The newly established database consists of collected pictures from the main streets of the Vilnius’ Old Town. For data annotation, Labelbox is used. Currently there are 420 high-resolution photos (12 megapixels) where the first two classes (valuables) are created: windows and doors. All doors and windows are manually annotated in 420 photos. Annotations were performed so that an algorithm could identify the kind of pixels that denote windows as well as what pixels stand for doors. For performing the training task, the currently most powerful open data algorithms of Google’s Tensorflow were used. In this case, an XML file is the result of annotation. This means that the annotated information in the c++ language is described according to the standard of Pascal VOC. This standard is one of the most popular and widely used.

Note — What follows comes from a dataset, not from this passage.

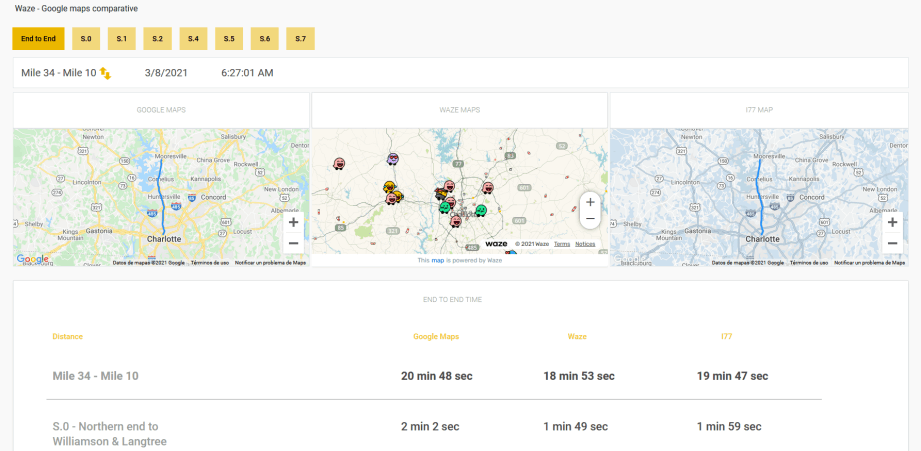Open the Waze Terms link
The image size is (921, 451).
coord(562,244)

To sum up, two types of files are exported from Labelbox: XML and JPG. The further process could be described as follows:
1. JPG and XML are converted into RGB. The results are PNG files with segmentation masks – SegmentationClass;
2. Additionally, some PNG raw files with a semantical segmentation object contour are exported – SegmentationClassRaw;
3. JPG, PNG files (SegmentationClass) and PNG files (SegmentationClassRaw) are manually separated into two parts: “Train” (for training) and “Val” (for validation). The Train part is also automatically separated into tech and test parts in order to identify how accurate the training results are compared with human manual annotation. Hence, some extra Train, Val and Train/Val index are generated;
4. According to an index of JPEG, PNG, and PNG (Raw) files, we generated files special formats that were required by Tensorflow training – TFRecord (Train, Val, and TrainVal);
5. The system is trained using TFRecord files. In order to get the most accurate results, many hyper parameters should be optimized. This process is analysed in detail by J. Bergstra and Y. Bengio .

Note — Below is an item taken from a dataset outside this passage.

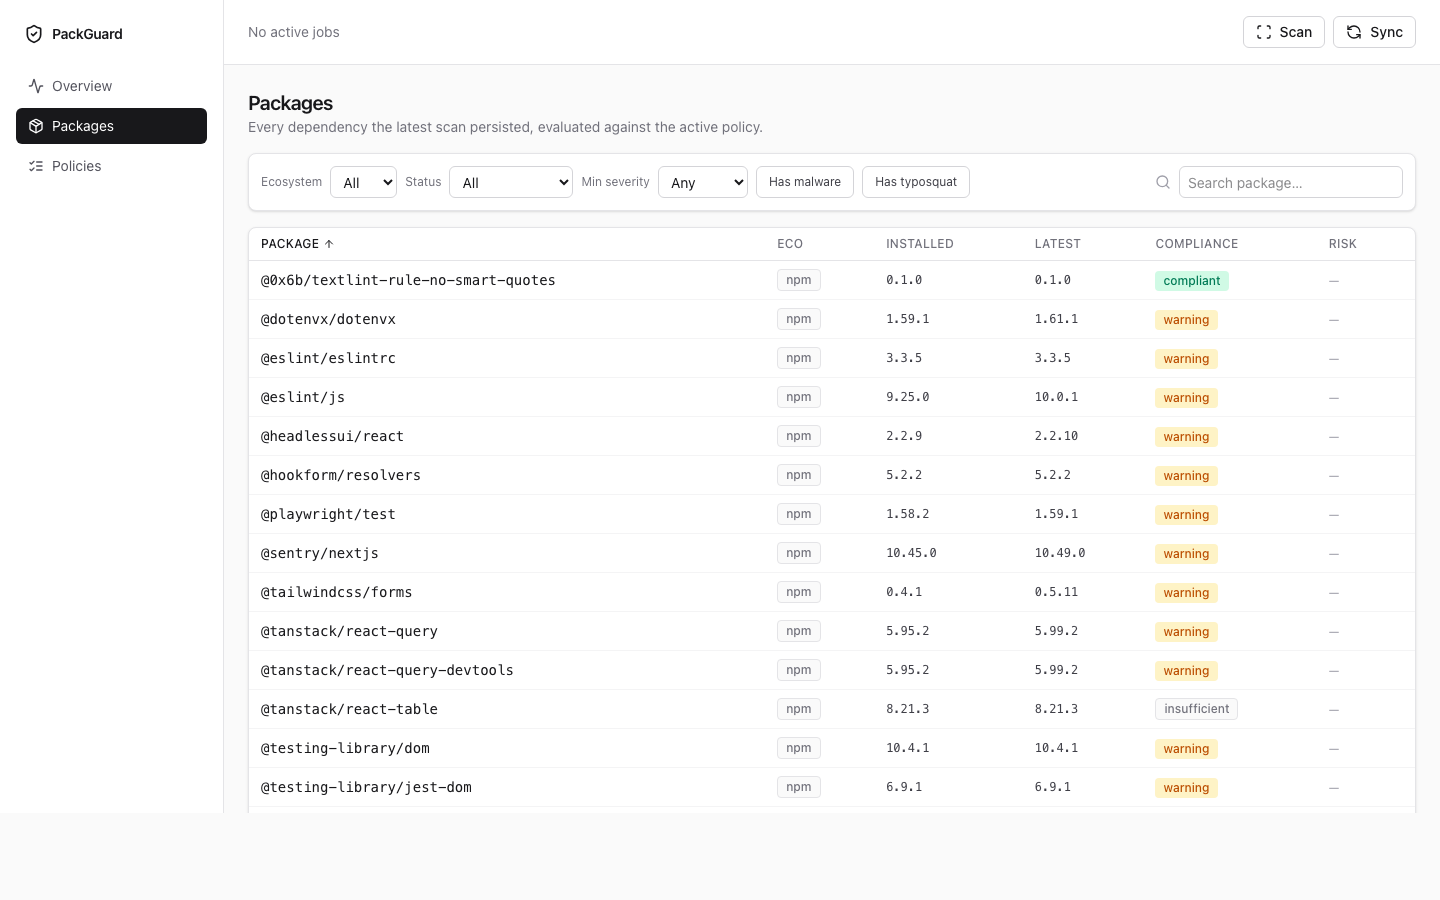1440x900 pixels.
Task: Click the Packages box icon in sidebar
Action: click(x=36, y=126)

One of the biggest problems with hyper parameter optimization is overfitting. In the context of heritage monitoring, this would cause that newly presented valuables – windows, for example – could not be identified properly. In order to avoid overfitting, various techniques could be applied, e.g. early stopping. Once the progress shows that mistakes stopped reducing, all processes are then being stopped. That calculation of the quality of prediction is described as loss function. There are various methods on how to calculate the loss function, but in this experiment, a default “cross entropy” is used. The experiment results demonstrated that training progress was performed properly because the loss function was gradually decreasing and data were not overfitted. However, a powerful computer resources are needed for finalizing the whole experiment with all groups of valuables.
To sum up, presented project is still at an early stage; however, the results of the first laboratory experiments with the primary version of the pooled data resource achieving 80% accuracy in semantic segmentation of objects into two classes (windows and doors) suggest that the chosen technology solutions and developed methodology will be adapted successfully to achieve project objectives.